In 2024 entstanden laut Statistischem Bundesamt rund 75.000 Neubauten (neue Wohngebäude), davon alleine 58.450 Einzelhäuser. Diese verteilen sich auf ganz bestimmte Neubaugebiete, die das data analytics institute identifiziert und mit dem entsprechenden Baujahr ausweist. Der Energieträger hier ist überwiegend Umweltthermie.

Neubaugebiete sind Neubauten in einem Quartier

Neubaugebiete
Beispiel für ein Neubaugebiet in Bonn-Beuel (PLZ53225), Quelle: Google Maps 2025

Am Beispiel der beiden Straßen Fideliostraße und Freudestraße in Bonn-Villich (PLZ 53225) lässt sich die Bautätigkeit im Quartier in 2020 auf Google Maps sehr gut nachvollziehen und zeigt auch den zeitlichen Versatz der aktuellen Karten. Noch nicht alle Gebäude (mittlerweile insgesamt 27 Neubauten) sind datenseitig erfasst. Dennoch lässt dich das Neubaugebiet sehr gut erkennen, ist es doch ziemlich weit fortgeschritten (Hinweis: Wir blicken 4-5 Jahre zurück).

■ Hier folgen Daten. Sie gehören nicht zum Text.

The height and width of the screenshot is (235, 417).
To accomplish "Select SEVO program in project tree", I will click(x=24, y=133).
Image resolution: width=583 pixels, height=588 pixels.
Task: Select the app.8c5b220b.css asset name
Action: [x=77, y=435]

Wohngebäude nach 2016 je Baujahr

Für die letzten zehn Jahre (2016-2025) stellt das data analytics institute für Analysen und Auswertungen die Neubauten und deren Neubaugebiete als jährlichen Datensatz zur Verfügung. Es ergänzt damit ideal den Zensusdatensatz 2022 und bietet z.B. für die kommunale Wärmeplanung oder marketingrelevante Aspekte eine ideale Datenbasis. Für die rund 19,3 Mio. Wohngebäude ist das Gebäudealter bis 2016 standardmäßig gemäß Zensus in Dekaden verfügbar (auf Wunsch auch feingliedriger, da die Bautätigkeitsinformationen noch deutlich weiter zurückreichen).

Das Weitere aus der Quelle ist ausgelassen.